The characteristics of fluid flow and heat transfer of a twisted spiral tube are compared with that of a conventional tube heat exchanger. The study investigates experimentally the effects of twisted spiral pitch ratio, (S/D_hy) and twisted spiral ratio depth (H/D_hy) on the thermal performance characteristics. The Nu, f, Q/P.P, ε, ΔP as well as Re were presented for all investigated parameters. The main conclusions can be summarized as follows:

• The twisted spiral tube improves the turbulence intensity of the fluid, which enhanced the heat transfer between the tube wall and the fluid by diminishing the thermal boundary layer.

• The Nu_c in the counter flow arrangement was 16% greater than that of the parallel flow arrangement under the same operating conditions.

• Both H/D_hy and H/D_hy plays a significant role on improving the thermal performance characteristics of the double tube heat exchanger.
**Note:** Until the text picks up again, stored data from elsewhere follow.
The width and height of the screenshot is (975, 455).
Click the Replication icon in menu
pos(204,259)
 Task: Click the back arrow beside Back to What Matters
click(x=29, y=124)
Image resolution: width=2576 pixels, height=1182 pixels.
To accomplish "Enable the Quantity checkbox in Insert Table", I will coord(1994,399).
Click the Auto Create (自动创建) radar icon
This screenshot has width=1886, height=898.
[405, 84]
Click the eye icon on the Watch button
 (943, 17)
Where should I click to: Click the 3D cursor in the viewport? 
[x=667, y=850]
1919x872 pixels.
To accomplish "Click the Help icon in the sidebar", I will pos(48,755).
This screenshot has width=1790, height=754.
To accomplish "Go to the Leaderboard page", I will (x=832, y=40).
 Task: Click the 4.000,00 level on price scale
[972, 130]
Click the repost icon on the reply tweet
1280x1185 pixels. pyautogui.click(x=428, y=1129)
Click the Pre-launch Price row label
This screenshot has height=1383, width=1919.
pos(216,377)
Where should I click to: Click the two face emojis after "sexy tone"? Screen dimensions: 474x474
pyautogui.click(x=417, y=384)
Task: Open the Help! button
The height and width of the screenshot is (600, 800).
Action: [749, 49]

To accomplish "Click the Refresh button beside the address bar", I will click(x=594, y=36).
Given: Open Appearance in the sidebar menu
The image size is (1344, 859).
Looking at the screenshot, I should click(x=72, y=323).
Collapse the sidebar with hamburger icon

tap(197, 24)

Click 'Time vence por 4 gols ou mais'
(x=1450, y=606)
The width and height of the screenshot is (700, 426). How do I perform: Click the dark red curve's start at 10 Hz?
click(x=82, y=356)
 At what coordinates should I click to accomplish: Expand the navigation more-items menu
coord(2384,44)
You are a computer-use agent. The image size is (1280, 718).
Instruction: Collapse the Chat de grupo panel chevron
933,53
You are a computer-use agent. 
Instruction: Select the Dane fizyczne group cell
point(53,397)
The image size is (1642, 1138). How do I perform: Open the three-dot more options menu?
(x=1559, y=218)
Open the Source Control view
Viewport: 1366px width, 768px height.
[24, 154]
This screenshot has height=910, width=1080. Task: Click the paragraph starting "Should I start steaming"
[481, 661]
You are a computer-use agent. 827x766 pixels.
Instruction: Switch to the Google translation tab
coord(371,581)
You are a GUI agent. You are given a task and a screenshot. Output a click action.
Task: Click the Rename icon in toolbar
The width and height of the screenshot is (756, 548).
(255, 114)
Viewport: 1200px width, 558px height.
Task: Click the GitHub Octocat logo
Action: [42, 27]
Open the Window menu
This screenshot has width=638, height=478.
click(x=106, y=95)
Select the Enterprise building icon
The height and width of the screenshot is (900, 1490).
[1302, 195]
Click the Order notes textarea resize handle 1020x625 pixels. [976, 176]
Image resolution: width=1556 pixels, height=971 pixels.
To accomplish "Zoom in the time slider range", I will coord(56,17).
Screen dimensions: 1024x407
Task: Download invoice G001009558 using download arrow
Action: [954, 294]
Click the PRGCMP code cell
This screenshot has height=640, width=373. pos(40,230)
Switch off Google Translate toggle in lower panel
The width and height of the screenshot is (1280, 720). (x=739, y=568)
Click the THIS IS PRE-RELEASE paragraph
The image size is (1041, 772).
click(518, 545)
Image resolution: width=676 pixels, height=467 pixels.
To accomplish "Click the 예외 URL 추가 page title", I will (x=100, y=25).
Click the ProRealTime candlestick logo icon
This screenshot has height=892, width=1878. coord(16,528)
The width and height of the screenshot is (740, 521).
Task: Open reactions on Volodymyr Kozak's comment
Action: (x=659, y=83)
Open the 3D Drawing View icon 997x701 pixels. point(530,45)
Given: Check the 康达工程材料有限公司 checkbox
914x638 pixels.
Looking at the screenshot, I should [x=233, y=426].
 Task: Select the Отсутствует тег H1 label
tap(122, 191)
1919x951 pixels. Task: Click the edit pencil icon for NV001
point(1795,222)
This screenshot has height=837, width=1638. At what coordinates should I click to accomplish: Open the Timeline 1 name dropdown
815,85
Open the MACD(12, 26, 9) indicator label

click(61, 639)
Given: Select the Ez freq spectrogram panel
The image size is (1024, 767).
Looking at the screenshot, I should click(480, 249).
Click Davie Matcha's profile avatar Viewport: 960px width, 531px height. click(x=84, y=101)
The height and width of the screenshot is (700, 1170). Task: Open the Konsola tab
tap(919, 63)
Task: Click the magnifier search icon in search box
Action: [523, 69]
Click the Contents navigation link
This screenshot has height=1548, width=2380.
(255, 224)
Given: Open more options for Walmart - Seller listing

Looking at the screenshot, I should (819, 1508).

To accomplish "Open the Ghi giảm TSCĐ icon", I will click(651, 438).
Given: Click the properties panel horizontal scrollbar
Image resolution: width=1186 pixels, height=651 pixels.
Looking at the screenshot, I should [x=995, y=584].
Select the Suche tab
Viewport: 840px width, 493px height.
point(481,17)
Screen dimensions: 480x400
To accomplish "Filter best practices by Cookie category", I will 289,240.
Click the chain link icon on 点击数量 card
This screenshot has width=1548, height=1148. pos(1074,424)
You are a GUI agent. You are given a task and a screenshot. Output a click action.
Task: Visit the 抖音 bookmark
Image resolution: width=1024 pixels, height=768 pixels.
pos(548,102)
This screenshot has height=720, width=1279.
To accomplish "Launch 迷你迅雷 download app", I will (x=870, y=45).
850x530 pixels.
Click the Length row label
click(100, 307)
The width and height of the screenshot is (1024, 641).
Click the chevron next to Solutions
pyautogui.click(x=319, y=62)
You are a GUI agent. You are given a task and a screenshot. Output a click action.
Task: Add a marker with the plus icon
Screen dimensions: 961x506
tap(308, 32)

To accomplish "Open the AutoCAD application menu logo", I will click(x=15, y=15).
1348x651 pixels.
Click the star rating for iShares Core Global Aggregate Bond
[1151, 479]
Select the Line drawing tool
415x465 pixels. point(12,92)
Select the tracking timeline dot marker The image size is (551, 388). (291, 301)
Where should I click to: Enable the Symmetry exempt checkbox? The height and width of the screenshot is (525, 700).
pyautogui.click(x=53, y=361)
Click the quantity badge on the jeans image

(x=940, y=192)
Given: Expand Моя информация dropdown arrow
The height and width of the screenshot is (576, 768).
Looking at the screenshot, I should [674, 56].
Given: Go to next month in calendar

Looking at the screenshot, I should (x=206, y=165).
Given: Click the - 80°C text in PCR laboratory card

• Increasing S/D_hy to 0.586 improve the Nu_c in the twisted spiral tubes is by 38% compared to the smooth tube at the expense of 33.2% increasing in f_c for the same flow conditions.

• Increasing H/D_hy to 0.082 enhances Nu_c by 44.9% compared to the smooth tube at the expense of 36.4% increase in the f_c for the same flow conditions.

• The maximum η reached 1.93 and 2.03 at S/D_hy of 0.278 and H/D_hy of 0.082, respectively.

• New correlations to predict Nu_c and f_c of the twisted spiral heat exchanger were correlated.